The opinion of the court was delivered by

Harvey, J.:

This is an action upon an account stated. It was tried to a jury, which answered special questions and returned a general verdict for plaintiff. The defendants have appealed.

Defendants are partners engaged in the practice of law at Kansas City, Missouri. During the war one of them, Mr. Evans, was in the service and plaintiff was employed to assist in conducting the business. He began his employment April 7, 1919, and continued until March 1,1922. It is plaintiff’s claim that when he commenced work no definite salary was agreed upon, but that he was guaranteed as much as $100 per month salary and his business expenses. That later there was some talk that his salary would be raised to $150 per month but that the definite amount of his salary was never finally agreed upon until a few days after he quit the employment. That on March 12,1922, he and the defendant, Coggsburn, met, went over-the entire matter and agreed that his salary should be computed at $125 per month for the first nine months of his employment and at $135 for the remaining twenty-six months. That the amount he had been paid, taken from the books of the firm, was deducted from his total earnings and it was then agreed between them that there was a balance of $1,010.52 due plaintiff and that a memorandum of this computation and agreement was made by plaintiff and the defendant Coggsburn on that day. The memorandum was offered in evidence. Plaintiff further testified that since March 12 certain payments had been made, leaving a balance due him for which he *620sued. The testimony on behalf of the defendants was to the effect that plaintiff’s salary was to be $100 per month and business expenses and had never been increased. That plaintiff had been overpaid $393.63, which they sought to recover in a counter claim and. they denied that any settlement or account stated had been made March 12.

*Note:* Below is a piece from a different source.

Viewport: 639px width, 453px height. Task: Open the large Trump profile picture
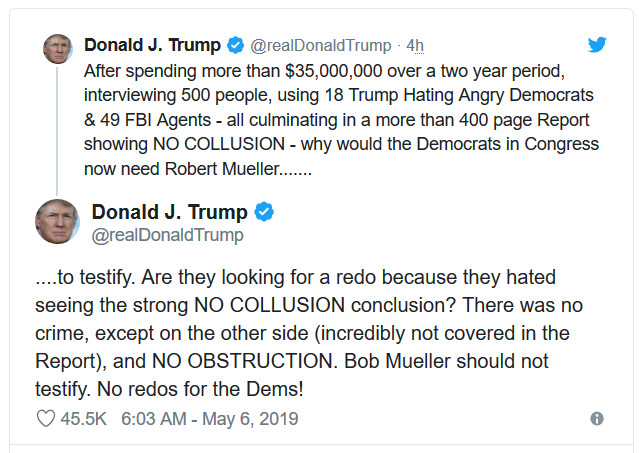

Upon this conflicting evidence the verdict returned by the jury must stand unless there is some trial error which requires a new trial. Without setting out the findings of the jury, it is sufficient to say that they are consistent with the general verdict for plaintiff.

Appellants complain of the admission in evidence of the memorandum which plaintiff claims was made by him and the defendant Coggsburn March 12, and contends that it was self-serving. There is no merit to this contention. Its value or lack of value depends upon the veracity or lack of veracity of the plaintiff and defendant and that was a question for the jury.

The plaintiff kept the books of the firm while in their employ. ■ On cross-examination plaintiff was handed the books which he stated had not been in his possession for a year and asked if all the entries were in his handwriting, what changes, if any, had been made in it and if it showed certain items. He stated that he could tell if he had time to look through it. The court declined to stop the trial to give the witness time to examine the books, directed that he be permitted to examine them at the noon hour, and stated that defendants v/ould be permitted to cross-examine him about the books later. This was done. Appellants complain that they were forced into presenting their defense before being permitted to complete their cross-examination of plaintiff. This is a matter that was within the sound discretion of the court, no prejudice appears to have resulted therefrom, and it does not constitute error.

Complaint is made generally of the instructions, but no specific error is pointed out. We have examined those set out in the abstract and find nothing materially wrong with them.

Defendants requested that certain special questions be submitted to the jury. Two of them were marked “refused.” Appellants complain of the refusal of the court to submit these questions. Because of some controversy as to just what was done, we sent for the original files. These show that though two of the questions were marked “refused,” all of them were in fact submitted to the jury and all of *621them were answered by the jury. Hence, there can be no error predicated upon the court’s refusal to submit the two questions.

Finding no error in the record the judgment of the court below is affirmed.